Apart from the known challenges of scaling the backend of a chatting system or service, there are few problems that needs to be tackled to give users a smooth experience.
From the experience of implementing a scalable chat system, my team encountered few unusual circumstances that we didn't anticipate. Some of them listed below:
One of the biggest challenges is detecting a closed socket. Sometimes when an app (somehow browsers are more well behaved) exits (read killed), it fails to notify the chat server that the client has died; as a result - the server still thinks the socket socket is alive and hence you might find the user associated with the socket still showing online. One way to handle the situation would be to run a cron an identify which users has been inactive for some time. Send them a ping from the server and if the message sending fails, then remove them from online list. The other way which probably needs more hit handling capabilities in server is send a ping at certain intervals like 30 seconds and if a user hasn't sent ping in more than a 40 seconds, mark them as offline. Solutions can be multiple, but what's important is to know that sockets may not behave as expected when it comes to detecting disconnection.
The nightmare for any chatting system is slow connections which frequently drops packets. For starters, even if you start with some wonderful package like socket.io (probably that's the simplest to start with), you have to keep in mind that in future you may have to switch to raw websockets/own protocols or probably webrtc even for low latency solution. You may not go for XMPP protocol (which is pretty much the standard) considering resource shortages and learning curve; but as the project matures, it is possible to bring in other protocols when you gain further knowledge about the whole ecosystem and how to abstract and optimize.

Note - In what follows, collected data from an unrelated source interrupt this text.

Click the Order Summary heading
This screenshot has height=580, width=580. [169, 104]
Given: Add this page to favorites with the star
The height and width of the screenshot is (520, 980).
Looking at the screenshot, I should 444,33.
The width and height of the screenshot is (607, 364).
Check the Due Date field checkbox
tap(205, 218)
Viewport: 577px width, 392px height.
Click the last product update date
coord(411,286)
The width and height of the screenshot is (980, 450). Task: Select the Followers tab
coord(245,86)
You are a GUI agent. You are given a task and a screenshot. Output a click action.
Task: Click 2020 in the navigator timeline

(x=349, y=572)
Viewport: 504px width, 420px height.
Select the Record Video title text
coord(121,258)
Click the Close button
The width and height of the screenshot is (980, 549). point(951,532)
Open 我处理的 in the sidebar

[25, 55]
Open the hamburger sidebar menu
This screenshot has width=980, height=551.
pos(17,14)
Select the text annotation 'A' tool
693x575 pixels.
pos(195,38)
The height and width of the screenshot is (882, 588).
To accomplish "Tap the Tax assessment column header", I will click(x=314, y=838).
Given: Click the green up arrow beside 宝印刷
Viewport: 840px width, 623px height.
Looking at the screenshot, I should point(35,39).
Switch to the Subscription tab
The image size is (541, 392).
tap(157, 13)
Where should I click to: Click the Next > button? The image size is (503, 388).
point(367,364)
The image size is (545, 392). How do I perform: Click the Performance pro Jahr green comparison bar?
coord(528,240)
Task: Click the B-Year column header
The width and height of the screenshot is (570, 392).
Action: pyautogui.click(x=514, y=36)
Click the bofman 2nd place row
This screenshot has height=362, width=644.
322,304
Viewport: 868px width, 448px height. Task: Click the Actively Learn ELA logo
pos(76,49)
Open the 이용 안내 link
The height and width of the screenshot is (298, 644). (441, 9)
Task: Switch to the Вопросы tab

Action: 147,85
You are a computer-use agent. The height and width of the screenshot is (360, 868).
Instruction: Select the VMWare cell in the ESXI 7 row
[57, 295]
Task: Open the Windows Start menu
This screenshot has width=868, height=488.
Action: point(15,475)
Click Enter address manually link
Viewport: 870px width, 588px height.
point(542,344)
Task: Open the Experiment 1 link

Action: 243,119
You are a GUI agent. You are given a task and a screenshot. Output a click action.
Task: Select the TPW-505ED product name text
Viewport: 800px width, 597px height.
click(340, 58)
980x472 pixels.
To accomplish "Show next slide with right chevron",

One difficult challenge is to ensure user is properly getting unread messages in an "on and off " constantly dropping internet connection. If a user is offline, then comes back at later stage, he/she has to be provided the missed messages that were sent when user was offline. Usually that is done in a response to api call or through a socket when user reconnects. The issue that may arise is user may receive same message multiple times through live socket and then again from the API call after reconnecting to server - since reconnection may occur frequently in an "on and off" connection. The real challenge is in the client side because usually the message coming through live socket arrives in a different thread than the one which is a response to an API call. Hence the user ends up getting duplicate messages and duplicate checking in multiple threads can pose a challenge if not handed well.
A critical challenge is to update the status of messages i.e pending, delivered, seen etc. properly in the client end. A user can log in, see a message then disappear (read go offline) and the other party may log in at a later time to see the message status whether it was delivered to or seen by the disappeared user. Doing it in a an optimised way requires a lot of thinking. Even implementing XMPP has it's own challenges because it provides a subset of message status range by default and someone needs to know the protocol ins and out to tweak it.
We have just gone through few of the major challenges, that too in an 1-1 chatting system. Doing it for group chatting has its own challenges. However, if the 4 points mentioned above is handled well for a chatting system, the challenges posted by group chat implementation becomes a bit easier. So tackling these 4 well is a good start for any chatting system/service.